▶ _Description of the task_
From the line bearing "Task: Open the Log viewer" down to the final line of the records below, give every line again exactly and add nothing.

(Collected data entries)
┏━━

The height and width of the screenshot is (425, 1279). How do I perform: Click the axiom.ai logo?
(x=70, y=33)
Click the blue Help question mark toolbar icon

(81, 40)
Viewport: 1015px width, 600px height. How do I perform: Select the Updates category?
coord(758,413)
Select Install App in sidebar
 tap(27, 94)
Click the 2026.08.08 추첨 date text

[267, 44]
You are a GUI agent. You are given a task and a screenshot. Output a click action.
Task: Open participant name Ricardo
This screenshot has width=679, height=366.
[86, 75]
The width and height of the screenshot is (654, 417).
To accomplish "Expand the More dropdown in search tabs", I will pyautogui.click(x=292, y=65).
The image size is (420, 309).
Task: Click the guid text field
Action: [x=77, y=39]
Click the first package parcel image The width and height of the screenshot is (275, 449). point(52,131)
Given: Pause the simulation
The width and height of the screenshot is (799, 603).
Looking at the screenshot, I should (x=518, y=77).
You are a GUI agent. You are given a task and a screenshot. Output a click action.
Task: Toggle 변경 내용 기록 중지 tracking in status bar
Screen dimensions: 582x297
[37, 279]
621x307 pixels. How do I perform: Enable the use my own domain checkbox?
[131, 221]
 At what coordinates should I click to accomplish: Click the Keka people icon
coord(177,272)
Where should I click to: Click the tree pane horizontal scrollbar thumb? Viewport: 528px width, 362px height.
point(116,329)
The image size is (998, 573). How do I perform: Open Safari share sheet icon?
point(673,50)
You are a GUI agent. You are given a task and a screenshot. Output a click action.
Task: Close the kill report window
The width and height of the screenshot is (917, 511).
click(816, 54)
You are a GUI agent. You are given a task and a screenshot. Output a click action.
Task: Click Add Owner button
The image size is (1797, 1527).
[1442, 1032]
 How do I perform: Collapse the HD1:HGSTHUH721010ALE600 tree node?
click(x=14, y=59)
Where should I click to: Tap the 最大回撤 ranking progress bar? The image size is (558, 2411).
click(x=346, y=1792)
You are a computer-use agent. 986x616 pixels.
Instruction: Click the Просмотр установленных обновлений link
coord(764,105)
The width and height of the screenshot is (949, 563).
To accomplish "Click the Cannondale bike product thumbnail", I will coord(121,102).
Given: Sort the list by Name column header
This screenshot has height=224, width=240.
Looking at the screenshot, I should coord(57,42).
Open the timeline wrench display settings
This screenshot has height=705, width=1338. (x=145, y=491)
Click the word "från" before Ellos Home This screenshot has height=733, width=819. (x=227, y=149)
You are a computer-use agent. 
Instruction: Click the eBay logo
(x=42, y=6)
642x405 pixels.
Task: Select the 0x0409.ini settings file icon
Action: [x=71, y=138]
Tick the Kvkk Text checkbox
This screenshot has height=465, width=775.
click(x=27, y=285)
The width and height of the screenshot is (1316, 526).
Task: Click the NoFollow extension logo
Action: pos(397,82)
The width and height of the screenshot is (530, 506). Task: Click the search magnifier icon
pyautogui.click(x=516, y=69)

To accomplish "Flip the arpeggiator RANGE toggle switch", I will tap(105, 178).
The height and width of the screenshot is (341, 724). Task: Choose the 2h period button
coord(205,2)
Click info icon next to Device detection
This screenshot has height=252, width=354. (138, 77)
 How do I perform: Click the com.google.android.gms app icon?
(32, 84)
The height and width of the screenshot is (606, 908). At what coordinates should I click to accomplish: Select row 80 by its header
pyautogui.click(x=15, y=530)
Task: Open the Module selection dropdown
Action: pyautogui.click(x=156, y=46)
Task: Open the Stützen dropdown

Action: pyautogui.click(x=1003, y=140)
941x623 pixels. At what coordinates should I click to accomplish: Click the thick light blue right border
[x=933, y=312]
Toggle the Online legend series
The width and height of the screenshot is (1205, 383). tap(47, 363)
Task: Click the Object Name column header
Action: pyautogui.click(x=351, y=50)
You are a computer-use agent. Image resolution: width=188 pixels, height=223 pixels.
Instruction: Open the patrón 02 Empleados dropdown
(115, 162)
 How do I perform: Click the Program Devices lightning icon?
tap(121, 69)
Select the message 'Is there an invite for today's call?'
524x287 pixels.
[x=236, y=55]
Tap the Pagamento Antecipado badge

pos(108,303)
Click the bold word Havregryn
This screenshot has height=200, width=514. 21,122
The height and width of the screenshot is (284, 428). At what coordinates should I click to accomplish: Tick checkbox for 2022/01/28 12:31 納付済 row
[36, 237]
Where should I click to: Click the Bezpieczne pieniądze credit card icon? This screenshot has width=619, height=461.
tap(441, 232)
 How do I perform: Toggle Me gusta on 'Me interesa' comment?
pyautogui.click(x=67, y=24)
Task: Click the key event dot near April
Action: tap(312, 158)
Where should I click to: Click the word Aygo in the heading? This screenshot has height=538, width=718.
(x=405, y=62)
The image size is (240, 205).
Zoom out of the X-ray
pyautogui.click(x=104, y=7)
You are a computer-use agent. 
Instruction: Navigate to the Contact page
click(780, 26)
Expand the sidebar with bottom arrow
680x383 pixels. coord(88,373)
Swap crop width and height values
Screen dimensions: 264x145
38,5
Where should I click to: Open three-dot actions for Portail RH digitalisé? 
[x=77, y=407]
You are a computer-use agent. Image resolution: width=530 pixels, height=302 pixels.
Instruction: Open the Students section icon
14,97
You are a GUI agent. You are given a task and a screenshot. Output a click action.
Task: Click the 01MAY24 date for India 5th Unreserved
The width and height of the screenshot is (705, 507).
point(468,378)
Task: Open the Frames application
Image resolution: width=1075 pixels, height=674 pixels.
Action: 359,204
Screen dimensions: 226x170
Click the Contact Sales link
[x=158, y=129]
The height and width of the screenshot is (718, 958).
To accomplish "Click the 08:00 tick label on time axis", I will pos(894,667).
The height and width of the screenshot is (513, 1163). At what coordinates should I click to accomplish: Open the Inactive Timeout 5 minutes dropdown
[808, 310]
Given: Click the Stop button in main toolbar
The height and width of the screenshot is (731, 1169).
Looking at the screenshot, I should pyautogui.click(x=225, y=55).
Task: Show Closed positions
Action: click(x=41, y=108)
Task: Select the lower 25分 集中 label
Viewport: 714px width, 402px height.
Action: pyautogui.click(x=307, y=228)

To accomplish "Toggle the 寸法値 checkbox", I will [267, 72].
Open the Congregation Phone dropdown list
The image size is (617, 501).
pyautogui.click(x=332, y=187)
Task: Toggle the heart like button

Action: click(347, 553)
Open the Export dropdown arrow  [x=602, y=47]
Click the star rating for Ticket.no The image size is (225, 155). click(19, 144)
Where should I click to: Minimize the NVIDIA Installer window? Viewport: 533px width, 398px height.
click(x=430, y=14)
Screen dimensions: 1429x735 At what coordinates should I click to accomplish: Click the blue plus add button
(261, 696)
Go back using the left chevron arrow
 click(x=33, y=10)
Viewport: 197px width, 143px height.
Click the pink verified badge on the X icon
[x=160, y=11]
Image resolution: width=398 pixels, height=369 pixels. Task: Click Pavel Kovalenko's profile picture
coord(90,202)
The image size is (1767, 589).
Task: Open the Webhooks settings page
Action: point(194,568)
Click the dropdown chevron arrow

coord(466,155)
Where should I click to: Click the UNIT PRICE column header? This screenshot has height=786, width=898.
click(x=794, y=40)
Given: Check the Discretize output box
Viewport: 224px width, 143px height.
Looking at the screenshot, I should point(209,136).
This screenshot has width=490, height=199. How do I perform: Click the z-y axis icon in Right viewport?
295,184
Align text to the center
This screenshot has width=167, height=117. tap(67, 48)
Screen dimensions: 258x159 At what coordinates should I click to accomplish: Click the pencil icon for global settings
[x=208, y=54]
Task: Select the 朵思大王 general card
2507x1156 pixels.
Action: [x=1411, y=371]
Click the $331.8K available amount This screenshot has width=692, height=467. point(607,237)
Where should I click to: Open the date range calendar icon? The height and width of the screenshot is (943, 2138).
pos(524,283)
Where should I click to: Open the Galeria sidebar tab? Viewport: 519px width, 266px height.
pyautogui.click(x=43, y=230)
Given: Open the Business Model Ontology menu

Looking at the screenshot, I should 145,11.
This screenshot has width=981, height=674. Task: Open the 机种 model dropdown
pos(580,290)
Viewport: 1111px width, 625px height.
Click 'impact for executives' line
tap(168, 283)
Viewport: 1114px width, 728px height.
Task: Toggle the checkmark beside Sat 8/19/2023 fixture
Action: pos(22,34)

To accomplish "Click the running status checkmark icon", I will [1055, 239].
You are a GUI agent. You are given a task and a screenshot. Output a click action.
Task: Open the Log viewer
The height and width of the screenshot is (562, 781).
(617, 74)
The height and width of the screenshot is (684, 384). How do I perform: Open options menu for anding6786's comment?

┗━━

▶ _Task solution_
Task: Open the Log viewer
The height and width of the screenshot is (562, 781).
(617, 74)
The height and width of the screenshot is (684, 384). How do I perform: Open options menu for anding6786's comment?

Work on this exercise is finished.